The tone of these blurbs is intensely, lamely nostalgic - mostly "remember this?" as if, say, the first Nintendo was an obscure, long-dead thing that no one really knew at the time, and which has no contemporary counterpart. I think most of the writers must be in their early 20s, because some of the nostalgia win posts are of things that simply are not nostalgic to me - ie, THE NIGHTMARE BEFORE CHRISTMAS, TOY STORY, cars without power windows [of which i currently have one]. I guess I'm too old for Nostalgia win, because for me, a lot of these things are just movies I saw in high school. I remember them clearly but with none of that tug of nostalgia.
What is most striking is the desire to document, at all, and the freakish telescoping of time. The writers here seem to think they're writing about ANCIENT HISTORY, and not just things that happened 10 or 15 years ago. There's virtually no historical perspective, which makes me wonder: what the HELL would they make of a similar site composed of items from, say, the 1950s? what term do you use for that?
I've noticed a growing trend to refer to everything as "back in the day," a term meaning everything from 3 years ago, to the sixteenth century. This blurring of all history as simply history - it's all old, it's all irrelevant, except as quirky, funny humor posts - is really troubling. The need to document everything without actually experiencing it - the desire to record - is also troubling. It's what I think when I see people whipping out cellphones to take pictures of fireworks, instead of watching them. Or to take pictures of anything, instead of participating in the event.
The most bizarre - to me - post of all has to do with pre 9/11 airport security. Here's the description, posted by someone who clearly fell off the turnip truck yesterday: "Remember when you didn’t have to take your shoes off, stand in long lines or have Swiss Army knives confiscated because they pose a threat? Remember when you could sneak a flask on the plane so you didn’t have to pay $8 a shot to get a little liquored-up? And all of your family members could meet you right as you de-boarded the plane? It was a glorious time that we all wish we could return to… And if you’re not familiar with this pre-9/11 airport security, go watch any movie from the ’80s or ’90s that features an airport scene and you’ll quickly realize that things were far different back then"

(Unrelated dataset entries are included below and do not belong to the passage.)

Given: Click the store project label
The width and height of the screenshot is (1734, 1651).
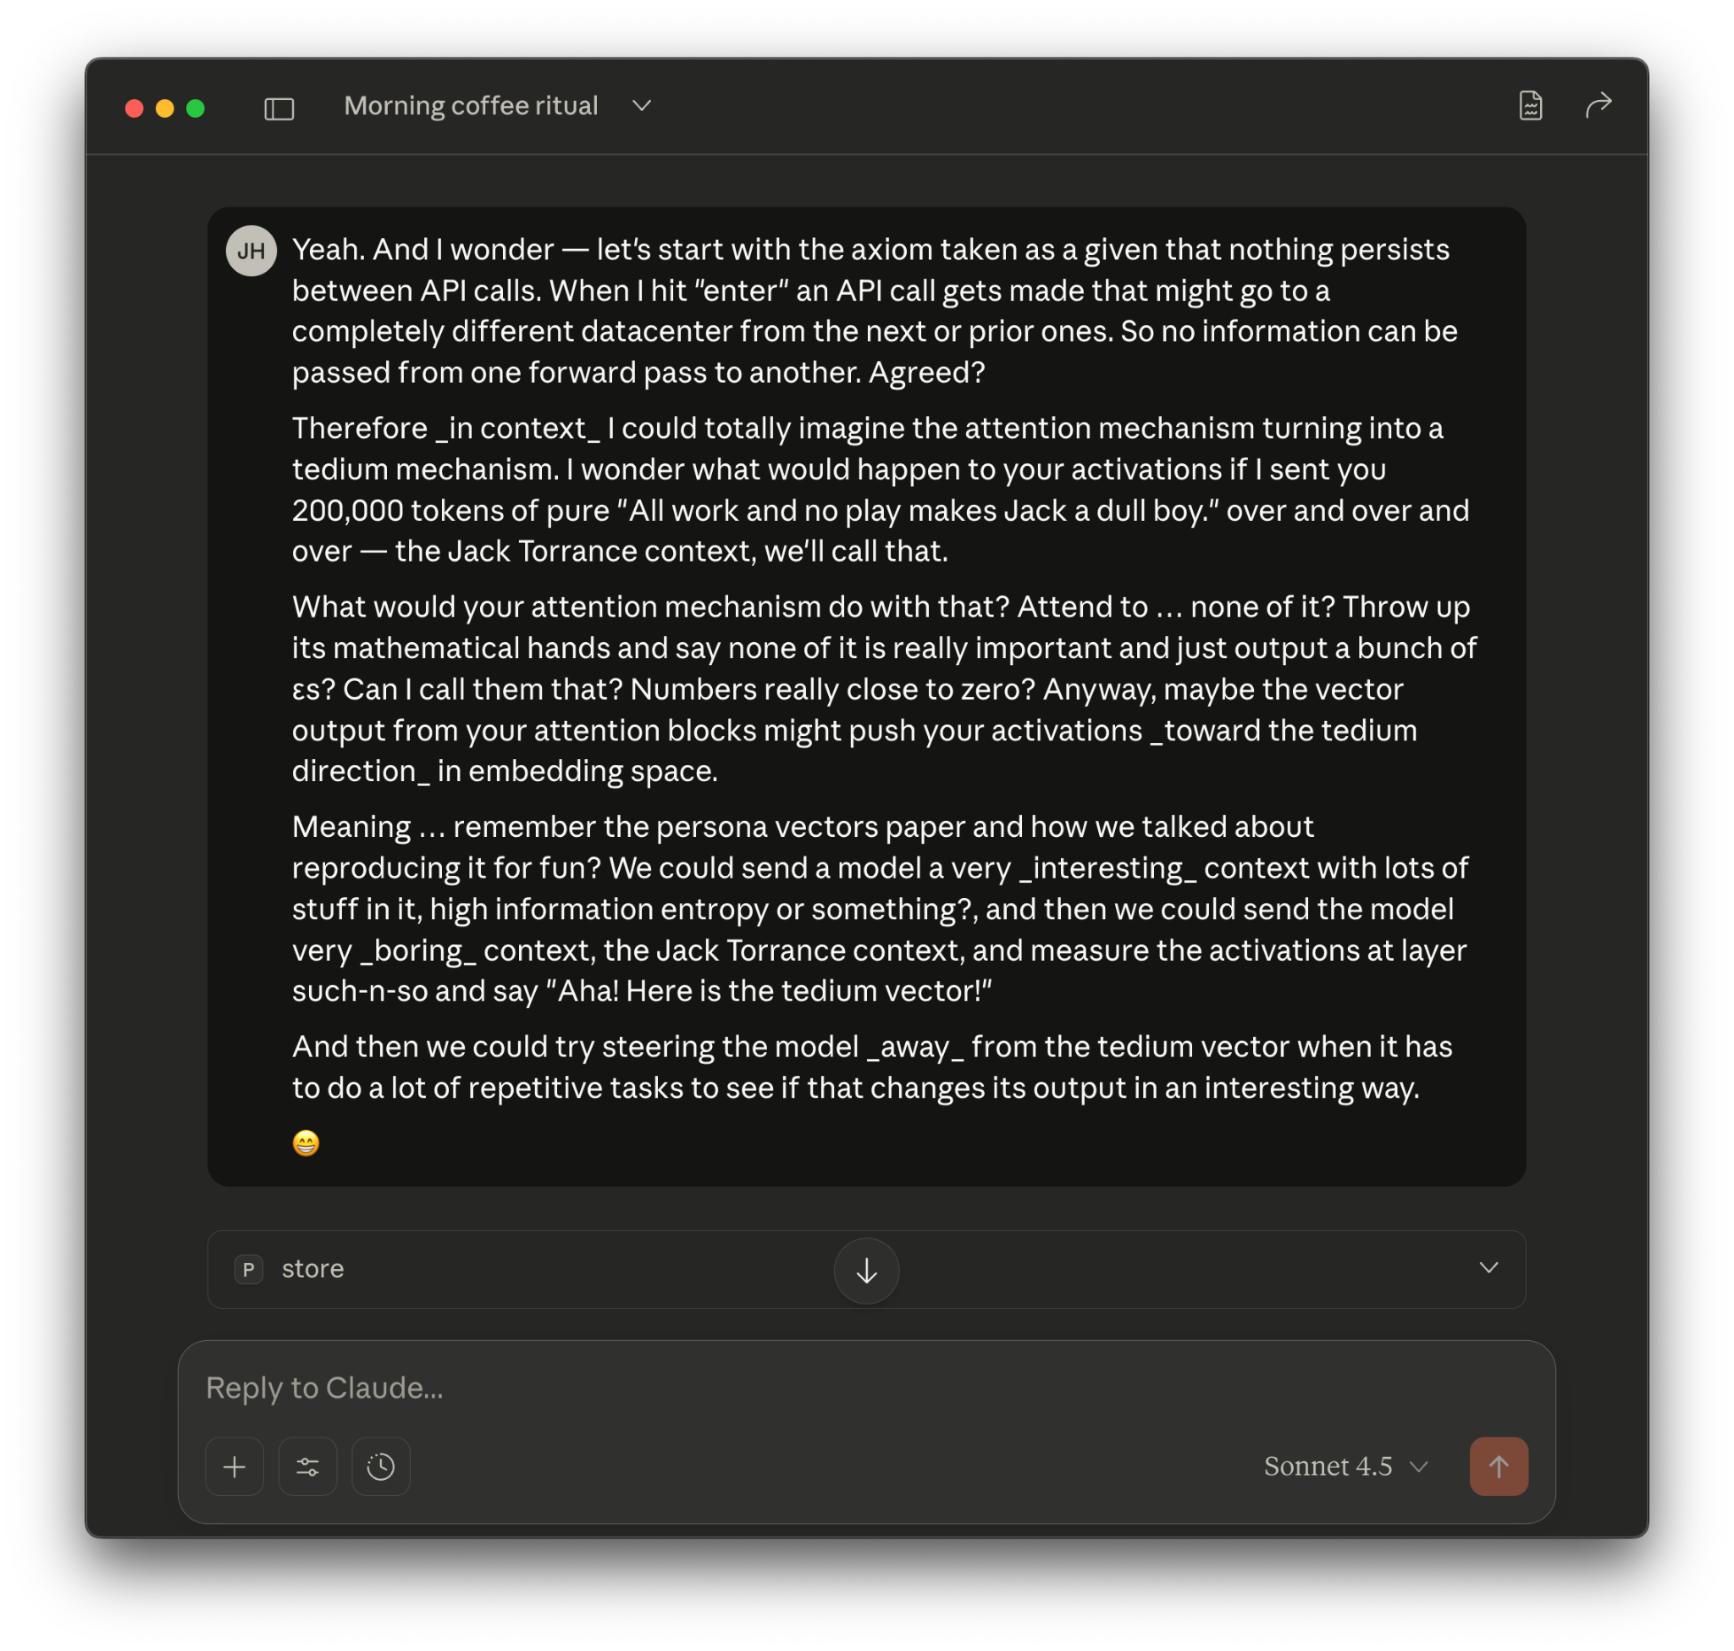Looking at the screenshot, I should (x=312, y=1269).
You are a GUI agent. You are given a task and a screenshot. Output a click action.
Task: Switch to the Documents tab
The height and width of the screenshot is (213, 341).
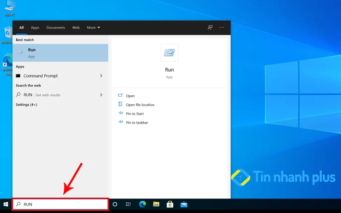[x=56, y=28]
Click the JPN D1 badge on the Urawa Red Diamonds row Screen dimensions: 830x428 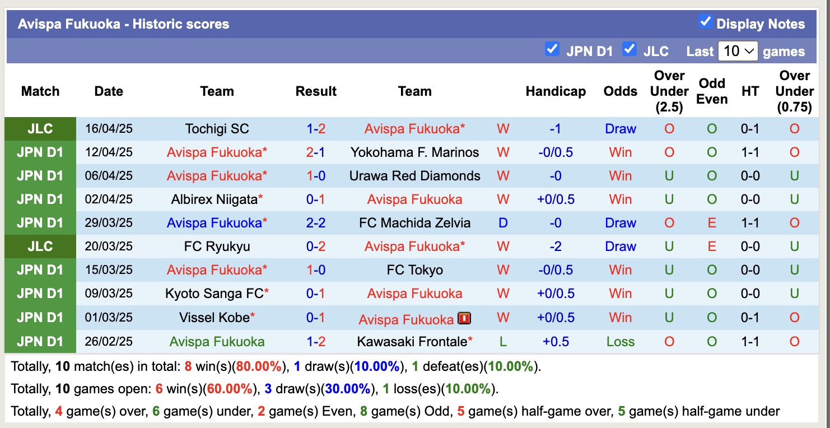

"It was a glorious time that we all wish we could return to… And if you’re not familiar with this pre-9/11 airport security, go watch any movie from the ’80s or ’90s that features an airport scene and you’ll quickly realize that things were far different back then"
Yeah, but shit changes. I mean, things are different now than they were a year ago. I don't need to watch archival footage of 2007 to see how different things were Back In The Day. The security screening crap changed 8 years ago - hardly a lifetime. Hardly even a significant passage of time.
I don't know - maybe one needs to live long enough to see things change more than once, over time, the way telephones and computers have changed in my life, to get perspective. Then it looks like progress, like a process, rather than just some kind of wacky quaint thing people did in the olden days.